PAGE EXTRACT ->
"""

Theorem dffn2 6749

Description: Any function is a mapping into V. (Contributed by NM, 31-Oct-1995.) (Proof shortened by Andrew Salmon, 17-Sep-2011.)

Assertion

Ref	Expression
dffn2	⊢ (𝐹 Fn 𝐴 ↔ 𝐹:𝐴⟶V)

Proof of Theorem dffn2

Step	Hyp	Ref	Expression
1		ssv 4033	. . 3 ⊢ ran 𝐹 ⊆ V
2	1	biantru 529	. 2 ⊢ (𝐹 Fn 𝐴 ↔ (𝐹 Fn 𝐴 ∧ ran 𝐹 ⊆ V))
3		df-f 6577	. 2 ⊢ (𝐹:𝐴⟶V ↔ (𝐹 Fn 𝐴 ∧ ran 𝐹 ⊆ V))
4	2, 3	bitr4i 278	1 ⊢ (𝐹 Fn 𝐴 ↔ 𝐹:𝐴⟶V)

"""

EXERCISES TO COMPLETE ->
1. On what date was the proof on the dffn2 page shortened?
2. Please list every reference, with its number, from the Ref column of the proof steps on the dffn2 page.
The lines after the dffn2 page are not needed.

PROVIDED DATA ->
"""

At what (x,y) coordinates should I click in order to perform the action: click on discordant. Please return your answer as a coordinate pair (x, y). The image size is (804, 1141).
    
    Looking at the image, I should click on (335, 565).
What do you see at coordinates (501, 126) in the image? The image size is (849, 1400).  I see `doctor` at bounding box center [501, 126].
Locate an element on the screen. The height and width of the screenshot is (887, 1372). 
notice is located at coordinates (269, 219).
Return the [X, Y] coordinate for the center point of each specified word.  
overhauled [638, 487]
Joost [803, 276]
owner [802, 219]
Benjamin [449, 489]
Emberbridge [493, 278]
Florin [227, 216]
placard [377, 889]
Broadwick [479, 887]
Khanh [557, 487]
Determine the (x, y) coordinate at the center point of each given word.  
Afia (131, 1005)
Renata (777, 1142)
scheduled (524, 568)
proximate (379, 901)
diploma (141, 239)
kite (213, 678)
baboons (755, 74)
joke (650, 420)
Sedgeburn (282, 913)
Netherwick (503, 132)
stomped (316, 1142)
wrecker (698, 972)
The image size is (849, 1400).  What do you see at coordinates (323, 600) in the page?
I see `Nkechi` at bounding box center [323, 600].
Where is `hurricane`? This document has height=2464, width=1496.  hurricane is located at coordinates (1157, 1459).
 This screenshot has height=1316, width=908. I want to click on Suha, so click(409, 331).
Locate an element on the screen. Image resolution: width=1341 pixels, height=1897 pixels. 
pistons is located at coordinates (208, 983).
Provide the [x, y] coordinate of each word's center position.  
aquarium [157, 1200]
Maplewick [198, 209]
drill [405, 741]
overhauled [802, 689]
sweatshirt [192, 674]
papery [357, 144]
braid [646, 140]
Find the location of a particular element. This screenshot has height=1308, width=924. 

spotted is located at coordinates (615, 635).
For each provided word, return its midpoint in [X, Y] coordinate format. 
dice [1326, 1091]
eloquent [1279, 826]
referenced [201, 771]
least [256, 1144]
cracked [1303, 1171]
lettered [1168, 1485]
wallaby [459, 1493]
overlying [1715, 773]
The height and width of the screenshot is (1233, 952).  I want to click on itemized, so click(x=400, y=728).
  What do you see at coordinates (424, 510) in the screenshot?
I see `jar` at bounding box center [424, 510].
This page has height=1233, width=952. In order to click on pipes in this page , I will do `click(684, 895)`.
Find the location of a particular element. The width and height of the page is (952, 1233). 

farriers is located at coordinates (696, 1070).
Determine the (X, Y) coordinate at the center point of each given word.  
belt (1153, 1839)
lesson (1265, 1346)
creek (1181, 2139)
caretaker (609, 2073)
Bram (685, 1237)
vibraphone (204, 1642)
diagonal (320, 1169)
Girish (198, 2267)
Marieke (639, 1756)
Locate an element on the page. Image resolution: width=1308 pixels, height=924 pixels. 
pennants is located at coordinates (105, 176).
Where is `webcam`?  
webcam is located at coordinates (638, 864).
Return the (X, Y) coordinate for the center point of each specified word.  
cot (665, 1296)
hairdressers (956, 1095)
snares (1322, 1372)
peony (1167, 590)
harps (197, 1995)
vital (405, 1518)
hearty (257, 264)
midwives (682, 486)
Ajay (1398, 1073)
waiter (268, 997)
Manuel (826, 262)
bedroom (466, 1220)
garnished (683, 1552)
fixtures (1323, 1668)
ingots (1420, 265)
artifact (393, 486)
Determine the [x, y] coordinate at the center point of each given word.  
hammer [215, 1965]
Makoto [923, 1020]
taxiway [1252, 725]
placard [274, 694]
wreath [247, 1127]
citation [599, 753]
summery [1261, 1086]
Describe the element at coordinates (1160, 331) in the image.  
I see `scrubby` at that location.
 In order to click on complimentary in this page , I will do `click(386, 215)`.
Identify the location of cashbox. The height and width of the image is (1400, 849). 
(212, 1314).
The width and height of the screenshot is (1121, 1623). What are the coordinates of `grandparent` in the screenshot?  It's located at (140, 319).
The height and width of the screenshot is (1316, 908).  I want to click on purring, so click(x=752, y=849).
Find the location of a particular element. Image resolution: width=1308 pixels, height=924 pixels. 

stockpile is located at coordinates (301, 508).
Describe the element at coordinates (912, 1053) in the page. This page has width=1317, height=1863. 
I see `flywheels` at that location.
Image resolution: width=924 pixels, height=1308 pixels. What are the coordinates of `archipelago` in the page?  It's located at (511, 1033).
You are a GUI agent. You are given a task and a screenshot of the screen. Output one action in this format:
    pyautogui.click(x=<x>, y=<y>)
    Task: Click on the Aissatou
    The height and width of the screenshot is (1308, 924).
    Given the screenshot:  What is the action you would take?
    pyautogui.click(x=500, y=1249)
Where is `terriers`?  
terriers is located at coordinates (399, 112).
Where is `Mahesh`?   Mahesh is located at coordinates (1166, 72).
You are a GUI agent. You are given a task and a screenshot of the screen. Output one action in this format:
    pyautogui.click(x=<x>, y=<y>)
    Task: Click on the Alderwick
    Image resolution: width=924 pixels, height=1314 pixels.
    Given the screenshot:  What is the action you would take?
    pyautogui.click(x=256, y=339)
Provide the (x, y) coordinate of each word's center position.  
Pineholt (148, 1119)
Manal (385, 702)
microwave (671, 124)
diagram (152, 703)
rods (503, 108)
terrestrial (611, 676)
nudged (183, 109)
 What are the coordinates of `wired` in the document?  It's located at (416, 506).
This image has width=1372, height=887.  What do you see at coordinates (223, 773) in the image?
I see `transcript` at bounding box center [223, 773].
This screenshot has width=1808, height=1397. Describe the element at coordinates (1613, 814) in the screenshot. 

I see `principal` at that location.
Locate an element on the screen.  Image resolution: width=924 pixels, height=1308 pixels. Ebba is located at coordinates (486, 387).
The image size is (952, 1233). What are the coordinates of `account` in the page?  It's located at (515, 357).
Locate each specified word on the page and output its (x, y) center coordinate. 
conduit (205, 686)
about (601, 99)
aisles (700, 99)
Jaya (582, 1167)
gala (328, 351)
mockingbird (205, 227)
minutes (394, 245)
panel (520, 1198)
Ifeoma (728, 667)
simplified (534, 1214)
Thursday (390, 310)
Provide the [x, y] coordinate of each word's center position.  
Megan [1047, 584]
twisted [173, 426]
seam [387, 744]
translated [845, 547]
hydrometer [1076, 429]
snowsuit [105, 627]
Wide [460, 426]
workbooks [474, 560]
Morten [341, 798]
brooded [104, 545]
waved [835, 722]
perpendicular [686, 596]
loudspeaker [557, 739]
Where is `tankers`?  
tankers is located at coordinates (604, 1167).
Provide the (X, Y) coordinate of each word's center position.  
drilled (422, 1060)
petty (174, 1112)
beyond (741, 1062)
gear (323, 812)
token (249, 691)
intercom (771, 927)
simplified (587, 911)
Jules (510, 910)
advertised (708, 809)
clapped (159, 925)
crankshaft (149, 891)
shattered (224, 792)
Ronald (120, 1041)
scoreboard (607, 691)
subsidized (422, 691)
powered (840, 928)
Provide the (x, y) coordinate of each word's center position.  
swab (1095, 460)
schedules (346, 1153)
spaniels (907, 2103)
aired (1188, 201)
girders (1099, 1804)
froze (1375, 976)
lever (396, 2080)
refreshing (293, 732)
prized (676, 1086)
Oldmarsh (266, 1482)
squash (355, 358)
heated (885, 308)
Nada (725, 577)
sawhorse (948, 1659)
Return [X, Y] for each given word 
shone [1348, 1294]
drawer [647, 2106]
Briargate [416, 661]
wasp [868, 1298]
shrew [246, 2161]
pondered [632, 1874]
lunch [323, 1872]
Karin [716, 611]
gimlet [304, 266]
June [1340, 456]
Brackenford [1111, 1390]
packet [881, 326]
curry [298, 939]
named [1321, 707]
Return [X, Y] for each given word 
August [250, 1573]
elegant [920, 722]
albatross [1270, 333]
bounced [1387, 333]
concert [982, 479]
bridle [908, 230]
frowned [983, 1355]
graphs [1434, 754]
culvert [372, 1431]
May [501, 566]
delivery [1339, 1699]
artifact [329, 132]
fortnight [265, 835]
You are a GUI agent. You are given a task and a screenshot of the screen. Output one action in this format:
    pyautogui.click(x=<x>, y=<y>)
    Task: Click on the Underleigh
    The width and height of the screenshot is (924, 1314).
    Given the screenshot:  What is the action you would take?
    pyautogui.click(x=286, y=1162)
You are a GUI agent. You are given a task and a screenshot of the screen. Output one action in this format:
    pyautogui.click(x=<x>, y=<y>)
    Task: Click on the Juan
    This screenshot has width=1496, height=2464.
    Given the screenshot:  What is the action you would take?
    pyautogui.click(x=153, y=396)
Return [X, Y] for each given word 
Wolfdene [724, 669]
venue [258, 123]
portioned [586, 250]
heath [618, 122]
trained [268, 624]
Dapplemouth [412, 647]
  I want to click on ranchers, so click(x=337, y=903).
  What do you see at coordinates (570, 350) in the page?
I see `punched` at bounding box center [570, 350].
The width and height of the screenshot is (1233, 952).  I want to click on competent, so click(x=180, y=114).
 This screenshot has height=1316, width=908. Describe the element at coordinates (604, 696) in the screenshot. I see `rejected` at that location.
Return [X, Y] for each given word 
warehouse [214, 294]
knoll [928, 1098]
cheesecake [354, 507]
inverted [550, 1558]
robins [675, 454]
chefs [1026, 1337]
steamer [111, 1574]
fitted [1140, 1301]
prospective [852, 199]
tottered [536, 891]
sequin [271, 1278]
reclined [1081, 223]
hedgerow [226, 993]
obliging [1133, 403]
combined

"""

RESPONSES ->
1. 17-Sep-2011

2.
ssv 4033
biantru 529
df-f 6577
bitr4i 278